Bliss had hung his jacket over a chair back. Now he was unfolding one of the cuttings, flattening it out.
‘This is the important one. Not the article – the photo.’
The picture under the headline, though embellished with the smuts and smudges of hasty copying, had a feeling of formality. A flash photograph, carefully posed, of the two of them. Merrily was sure she must have seen it before.
Even if you didn’t know who he was and what he’d done – what they’d both done – you would automatically have given him an identity: maybe the one-time randy paper boy grinning over his handlebars, grown now into the backstreet grease monkey who would guarantee to get your banger through its MOT for twenty in hand or – Seeing it’s you, my love – a tenner and a kiss.
Frederick West, in suit and shirt and tie, was leaning over the back of a sofa that had floral cushions. Behind him was a photomural of mountains and fir trees. Fred’s hands were resting around the shoulders of the woman sitting on the sofa – plump, mumsie Rosemary, his wife. Fred looked like he’d rather be doing something else to her; Rose looked happy about that.
Two big smiles for the camera, four eyes alight with twisted love and shared memories of dead girls.
‘Oh, it was an eye-opener for all of us, no denying that,’ Bliss said. ‘It shocked us out of our provincial complacency, Merrily. It actually shocked coppers.’
‘Look, I…’ She pushed the paper away; West wore a grin that could sear your dreams. ‘Maybe I should’ve read more about it at the time, but I couldn’t face it. When was it – ninety-five? I wasn’t here then. And I still had… some other problems, personal.’

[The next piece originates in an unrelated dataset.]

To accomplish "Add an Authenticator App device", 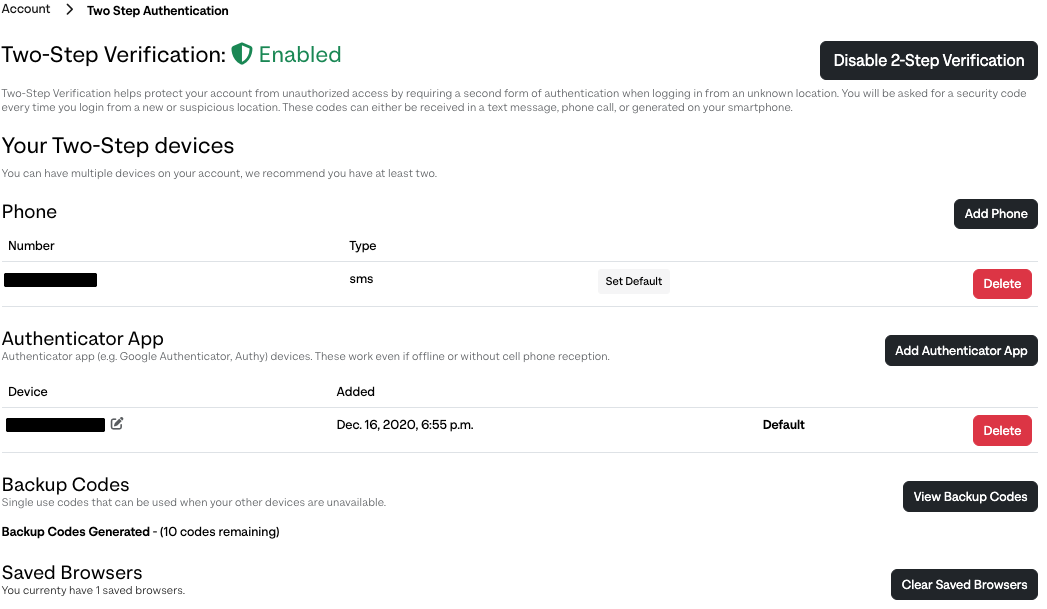I will click(x=961, y=351).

‘I had nothing to do with him meself,’ Bliss admitted. ‘I’d not been down here long – still a DC when they were digging at Marcle. It was a couple of years later when I was in a pub with a sergeant from Gloucester, who once escorted West to a remand hearing, and this guy, he said that the worst thing of all, the very worst thing, was that you could actually get on well with him. One of the lads, good for a laugh. Of course you’d hire him to install your new bathroom – why not?’
‘And leave him alone with your wife while you were at work?’
Bliss inhaled through clamped teeth. ‘It’s easy to go through all the pictures now and say, yeh, you can tell straight off he’s an evil bastard. But if you didn’t know … I mean, look at him – an imp, a troll. Where’s the serious harm in him?’
Merrily chose not to look, for the moment. It hadn’t even registered at the time that he was a Herefordshire man. He was always ‘the Gloucester mass-murderer’ because that was where he lived, operating as a self-employed builder out of a tall terraced house in Cromwell Street. The house where Fred had promoted Rose as a willing prostitute, watching her doing it with other men, especially black men. Where the Wests had rented out rooms to young people who didn’t take too much luring into sex. And where the police had found most of the bodies of women and girls – buried in the garden or concreted into the cellar. Frederick West who lived for sex – and then killing became part of it. Fred West, the lust murderer, and Rose, his all-too-complicit wife.
But the killing had started long before Fred and Rose moved to Cromwell Street. It had started when he was a Herefordshire country boy, born and bred less than thirty miles from Ledwardine and only a ten-minute drive from Underhowle. This was where the police had gone next, after Cromwell Street, discovering that the roots of the evil lay deep in Hereford red soil – something Bliss now kept emphasizing.